Change control ensures that the core team is aware of and agrees to any changes to lab hardware or software. The Test feature team follows the change control process established by the lead team and used throughout the BDD 2007 project life cycle. The test lead must post the status of hardware and software in the lab as well as the testing schedules, so the various feature teams are aware of all lab activity. The test lead must also have procedures in place to restore the lab to its original state at the completion of the project.
The test schedule is affected to a large extent by the BDD 2007 development schedule. The Test feature team may carry out unit tests of solution modules as the teams release them, or it may conduct only complete system tests after the Computer Imaging System feature team has completed the entire build process document and has created complete deployment images.
Based on its experience, the BDD 2007 Test feature team at Microsoft recommends conducting unofficial unit testing while the build process document is in development. This approach gives the Test feature team enough time to create relevant test cases and become familiar with the solution during the early stages of the Stabilizing Phase. In addition, these unit tests can also be used for base functionality testing.
The test schedule must include, at minimum, the following tasks:
Test environment setup
Preparation of high-level test scenarios
Detailed test case preparation
Number and duration of testing cycles
Risks and Dependencies
The Test feature team typically looks for and assesses the following types of risks, then factors them into the test plan and test schedule:
Lab requirements, as based on the development plan, may exceed the Test feature team’s budget and time allocations.
Test cases can be completed in parallel with input from the Development feature team and functional specifications.
The test lab build may not have been completed by the start of the Stabilizing Phase because of an inability to procure and install all the lab equipment.
The test lab does not properly reflect the production environment. For example, it may not include proper firewall configurations or even all the Group Policy objects (GPOs) found in production. The goal is to make the test lab as similar to production as possible.
Mitigation plans for each of these risks must also be part of the test plan. The above risks are examples of the most common risks, but depending on the organization, others may exist and require contingency plans.
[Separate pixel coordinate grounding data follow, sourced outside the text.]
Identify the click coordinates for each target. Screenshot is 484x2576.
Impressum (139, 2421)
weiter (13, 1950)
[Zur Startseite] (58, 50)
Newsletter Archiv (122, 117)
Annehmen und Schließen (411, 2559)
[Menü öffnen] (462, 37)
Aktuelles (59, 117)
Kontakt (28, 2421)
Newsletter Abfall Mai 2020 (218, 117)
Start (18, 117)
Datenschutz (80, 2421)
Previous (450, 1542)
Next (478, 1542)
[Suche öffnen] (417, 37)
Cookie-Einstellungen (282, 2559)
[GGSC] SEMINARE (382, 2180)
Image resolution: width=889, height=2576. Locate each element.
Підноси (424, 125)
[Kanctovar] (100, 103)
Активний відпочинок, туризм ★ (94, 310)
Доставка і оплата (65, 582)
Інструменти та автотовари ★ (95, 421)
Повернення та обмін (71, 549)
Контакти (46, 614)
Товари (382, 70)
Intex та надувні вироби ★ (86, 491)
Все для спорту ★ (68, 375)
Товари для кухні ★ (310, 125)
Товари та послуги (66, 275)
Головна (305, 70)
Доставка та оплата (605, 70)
The test plan must include a description of the tools the testers use. This tools list must include the various test scenarios, the test types, and the test cases to be used. The list must make reference to supporting tools, such as the bug tracking system, change control system, and any documentation system to be used, as well as the scheduling tools the team lead uses to control testing schedules.
Milestone: Test Plan Developed and Accepted
Milestones are synchronization points for the overall solution. For more information, see the Plan, Build, and Deploy Guide. At this milestone, shown in Table 2, a test plan is in place that includes a detailed understanding of network bandwidth and server capacity requirements.
Table 2. Deliverables
This document outlines the complete testing approach the Test feature team uses.